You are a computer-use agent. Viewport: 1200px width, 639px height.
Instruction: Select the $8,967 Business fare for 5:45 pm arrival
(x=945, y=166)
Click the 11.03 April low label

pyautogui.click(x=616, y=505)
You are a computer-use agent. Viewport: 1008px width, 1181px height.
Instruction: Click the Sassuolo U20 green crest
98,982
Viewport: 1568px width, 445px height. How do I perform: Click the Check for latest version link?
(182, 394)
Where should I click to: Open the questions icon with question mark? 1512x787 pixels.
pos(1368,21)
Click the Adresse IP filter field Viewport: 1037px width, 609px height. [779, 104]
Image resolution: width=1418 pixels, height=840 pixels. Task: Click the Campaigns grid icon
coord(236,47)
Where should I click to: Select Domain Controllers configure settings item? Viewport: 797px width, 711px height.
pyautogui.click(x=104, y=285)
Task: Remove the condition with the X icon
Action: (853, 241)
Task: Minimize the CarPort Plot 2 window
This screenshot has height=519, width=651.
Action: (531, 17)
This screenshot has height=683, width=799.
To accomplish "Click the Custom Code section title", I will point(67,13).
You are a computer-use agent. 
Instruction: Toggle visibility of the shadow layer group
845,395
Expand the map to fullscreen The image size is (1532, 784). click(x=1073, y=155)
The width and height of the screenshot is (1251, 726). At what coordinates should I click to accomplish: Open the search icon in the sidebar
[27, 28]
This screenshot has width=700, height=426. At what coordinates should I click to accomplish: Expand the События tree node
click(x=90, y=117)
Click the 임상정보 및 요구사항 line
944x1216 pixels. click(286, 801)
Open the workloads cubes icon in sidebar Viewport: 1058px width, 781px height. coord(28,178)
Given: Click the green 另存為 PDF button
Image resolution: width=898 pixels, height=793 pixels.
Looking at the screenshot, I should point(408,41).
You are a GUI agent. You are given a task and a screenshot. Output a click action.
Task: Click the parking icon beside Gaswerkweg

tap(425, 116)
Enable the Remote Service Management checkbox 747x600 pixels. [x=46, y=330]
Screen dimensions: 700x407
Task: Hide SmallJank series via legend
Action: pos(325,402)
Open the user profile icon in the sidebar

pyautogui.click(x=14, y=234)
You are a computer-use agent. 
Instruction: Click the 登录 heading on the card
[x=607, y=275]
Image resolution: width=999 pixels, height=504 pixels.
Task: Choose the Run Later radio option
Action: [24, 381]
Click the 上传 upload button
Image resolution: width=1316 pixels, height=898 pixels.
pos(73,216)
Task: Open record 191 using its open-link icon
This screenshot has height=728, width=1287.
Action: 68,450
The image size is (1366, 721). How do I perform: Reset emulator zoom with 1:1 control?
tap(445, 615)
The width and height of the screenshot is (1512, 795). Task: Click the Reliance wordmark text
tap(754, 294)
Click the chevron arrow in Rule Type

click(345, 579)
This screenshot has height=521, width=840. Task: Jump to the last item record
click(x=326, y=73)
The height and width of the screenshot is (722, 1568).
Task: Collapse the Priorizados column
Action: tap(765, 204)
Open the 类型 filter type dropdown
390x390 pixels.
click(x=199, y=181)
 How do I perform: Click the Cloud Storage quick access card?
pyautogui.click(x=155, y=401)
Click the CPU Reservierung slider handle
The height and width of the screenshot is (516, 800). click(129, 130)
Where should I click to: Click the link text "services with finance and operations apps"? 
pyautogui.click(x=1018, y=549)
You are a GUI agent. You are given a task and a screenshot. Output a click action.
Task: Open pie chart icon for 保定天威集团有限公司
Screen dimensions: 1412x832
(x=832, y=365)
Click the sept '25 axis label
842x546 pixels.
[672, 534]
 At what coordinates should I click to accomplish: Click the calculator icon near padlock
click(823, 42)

*YOUR INSTRUCTIONS*.
Repeat all the records. Match each line exactly.

*SOLVED PROBLEM*.
You are a computer-use agent. Viewport: 1200px width, 639px height.
Instruction: Select the $8,967 Business fare for 5:45 pm arrival
(x=945, y=166)
Click the 11.03 April low label

pyautogui.click(x=616, y=505)
You are a computer-use agent. Viewport: 1008px width, 1181px height.
Instruction: Click the Sassuolo U20 green crest
98,982
Viewport: 1568px width, 445px height. How do I perform: Click the Check for latest version link?
(182, 394)
Where should I click to: Open the questions icon with question mark? 1512x787 pixels.
pos(1368,21)
Click the Adresse IP filter field Viewport: 1037px width, 609px height. [779, 104]
Image resolution: width=1418 pixels, height=840 pixels. Task: Click the Campaigns grid icon
coord(236,47)
Where should I click to: Select Domain Controllers configure settings item? Viewport: 797px width, 711px height.
pyautogui.click(x=104, y=285)
Task: Remove the condition with the X icon
Action: (853, 241)
Task: Minimize the CarPort Plot 2 window
This screenshot has height=519, width=651.
Action: (531, 17)
This screenshot has height=683, width=799.
To accomplish "Click the Custom Code section title", I will point(67,13).
You are a computer-use agent. 
Instruction: Toggle visibility of the shadow layer group
845,395
Expand the map to fullscreen The image size is (1532, 784). click(x=1073, y=155)
The width and height of the screenshot is (1251, 726). At what coordinates should I click to accomplish: Open the search icon in the sidebar
[27, 28]
This screenshot has width=700, height=426. At what coordinates should I click to accomplish: Expand the События tree node
click(x=90, y=117)
Click the 임상정보 및 요구사항 line
944x1216 pixels. click(286, 801)
Open the workloads cubes icon in sidebar Viewport: 1058px width, 781px height. coord(28,178)
Given: Click the green 另存為 PDF button
Image resolution: width=898 pixels, height=793 pixels.
Looking at the screenshot, I should point(408,41).
You are a GUI agent. You are given a task and a screenshot. Output a click action.
Task: Click the parking icon beside Gaswerkweg

tap(425, 116)
Enable the Remote Service Management checkbox 747x600 pixels. [x=46, y=330]
Screen dimensions: 700x407
Task: Hide SmallJank series via legend
Action: pos(325,402)
Open the user profile icon in the sidebar

pyautogui.click(x=14, y=234)
You are a computer-use agent. 
Instruction: Click the 登录 heading on the card
[x=607, y=275]
Image resolution: width=999 pixels, height=504 pixels.
Task: Choose the Run Later radio option
Action: [24, 381]
Click the 上传 upload button
Image resolution: width=1316 pixels, height=898 pixels.
pos(73,216)
Task: Open record 191 using its open-link icon
This screenshot has height=728, width=1287.
Action: 68,450
The image size is (1366, 721). How do I perform: Reset emulator zoom with 1:1 control?
tap(445, 615)
The width and height of the screenshot is (1512, 795). Task: Click the Reliance wordmark text
tap(754, 294)
Click the chevron arrow in Rule Type

click(345, 579)
This screenshot has height=521, width=840. Task: Jump to the last item record
click(x=326, y=73)
The height and width of the screenshot is (722, 1568).
Task: Collapse the Priorizados column
Action: tap(765, 204)
Open the 类型 filter type dropdown
390x390 pixels.
click(x=199, y=181)
 How do I perform: Click the Cloud Storage quick access card?
pyautogui.click(x=155, y=401)
Click the CPU Reservierung slider handle
The height and width of the screenshot is (516, 800). click(129, 130)
Where should I click to: Click the link text "services with finance and operations apps"? 
pyautogui.click(x=1018, y=549)
You are a GUI agent. You are given a task and a screenshot. Output a click action.
Task: Open pie chart icon for 保定天威集团有限公司
Screen dimensions: 1412x832
(x=832, y=365)
Click the sept '25 axis label
842x546 pixels.
[672, 534]
 At what coordinates should I click to accomplish: Click the calculator icon near padlock
click(823, 42)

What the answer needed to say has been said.